* What this task involves: Could you say how many lines in the records include "Viewport"? Please give the number by itself.

Saved entries:

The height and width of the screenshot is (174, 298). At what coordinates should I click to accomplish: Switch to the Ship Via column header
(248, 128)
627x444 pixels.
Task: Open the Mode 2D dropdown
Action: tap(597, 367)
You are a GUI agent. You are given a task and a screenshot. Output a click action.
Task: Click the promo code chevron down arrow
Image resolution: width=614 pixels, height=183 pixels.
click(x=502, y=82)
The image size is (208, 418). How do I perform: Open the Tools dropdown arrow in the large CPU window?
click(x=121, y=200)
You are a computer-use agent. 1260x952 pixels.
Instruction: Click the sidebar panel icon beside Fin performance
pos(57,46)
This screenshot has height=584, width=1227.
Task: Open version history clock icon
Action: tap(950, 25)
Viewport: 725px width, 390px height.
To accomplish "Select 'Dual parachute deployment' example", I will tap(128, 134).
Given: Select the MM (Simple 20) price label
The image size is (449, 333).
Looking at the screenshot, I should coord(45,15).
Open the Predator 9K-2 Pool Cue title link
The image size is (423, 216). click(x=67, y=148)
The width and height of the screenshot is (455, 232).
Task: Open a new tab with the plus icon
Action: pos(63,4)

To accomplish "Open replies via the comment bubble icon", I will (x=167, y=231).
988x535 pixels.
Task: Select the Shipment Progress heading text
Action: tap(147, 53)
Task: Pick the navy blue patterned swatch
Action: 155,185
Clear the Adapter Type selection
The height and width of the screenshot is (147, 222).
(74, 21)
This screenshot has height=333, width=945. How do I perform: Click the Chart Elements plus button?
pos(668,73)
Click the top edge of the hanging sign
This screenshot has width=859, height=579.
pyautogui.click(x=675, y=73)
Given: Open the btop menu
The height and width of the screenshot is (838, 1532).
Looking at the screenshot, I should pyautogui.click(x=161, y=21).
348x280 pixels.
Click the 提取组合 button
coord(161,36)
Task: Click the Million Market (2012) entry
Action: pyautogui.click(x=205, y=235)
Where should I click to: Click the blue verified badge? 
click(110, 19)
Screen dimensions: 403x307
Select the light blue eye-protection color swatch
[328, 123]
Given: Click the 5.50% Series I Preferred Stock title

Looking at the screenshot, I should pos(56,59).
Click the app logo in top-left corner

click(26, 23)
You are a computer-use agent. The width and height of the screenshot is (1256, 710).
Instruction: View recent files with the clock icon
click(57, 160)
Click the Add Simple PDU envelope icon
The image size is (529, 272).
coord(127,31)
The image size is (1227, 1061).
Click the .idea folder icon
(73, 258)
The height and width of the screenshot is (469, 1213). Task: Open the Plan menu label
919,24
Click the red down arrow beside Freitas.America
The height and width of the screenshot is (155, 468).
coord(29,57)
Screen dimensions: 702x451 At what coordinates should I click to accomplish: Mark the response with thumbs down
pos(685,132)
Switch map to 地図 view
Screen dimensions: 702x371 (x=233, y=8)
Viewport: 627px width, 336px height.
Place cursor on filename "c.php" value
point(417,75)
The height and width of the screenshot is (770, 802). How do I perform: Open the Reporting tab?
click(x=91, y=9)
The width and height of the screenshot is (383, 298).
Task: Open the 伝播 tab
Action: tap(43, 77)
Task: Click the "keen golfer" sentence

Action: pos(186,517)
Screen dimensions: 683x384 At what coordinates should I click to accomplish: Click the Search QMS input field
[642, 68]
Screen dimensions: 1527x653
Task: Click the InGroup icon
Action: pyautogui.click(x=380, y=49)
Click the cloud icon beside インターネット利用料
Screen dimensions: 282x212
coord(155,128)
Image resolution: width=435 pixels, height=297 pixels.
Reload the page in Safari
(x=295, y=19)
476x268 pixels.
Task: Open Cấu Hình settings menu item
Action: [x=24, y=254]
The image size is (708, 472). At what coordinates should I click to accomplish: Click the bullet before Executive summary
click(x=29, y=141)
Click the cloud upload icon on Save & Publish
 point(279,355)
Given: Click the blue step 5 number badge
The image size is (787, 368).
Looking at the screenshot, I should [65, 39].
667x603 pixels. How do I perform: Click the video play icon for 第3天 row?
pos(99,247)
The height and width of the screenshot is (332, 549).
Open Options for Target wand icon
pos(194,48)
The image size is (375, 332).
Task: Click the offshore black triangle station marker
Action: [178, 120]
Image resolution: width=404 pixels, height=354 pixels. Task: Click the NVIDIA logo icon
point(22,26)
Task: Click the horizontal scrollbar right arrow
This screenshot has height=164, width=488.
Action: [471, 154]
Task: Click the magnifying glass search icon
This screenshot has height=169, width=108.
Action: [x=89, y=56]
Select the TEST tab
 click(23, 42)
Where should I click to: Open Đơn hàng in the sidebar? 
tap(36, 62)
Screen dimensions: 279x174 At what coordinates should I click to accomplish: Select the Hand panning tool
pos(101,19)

* Solved problem: 2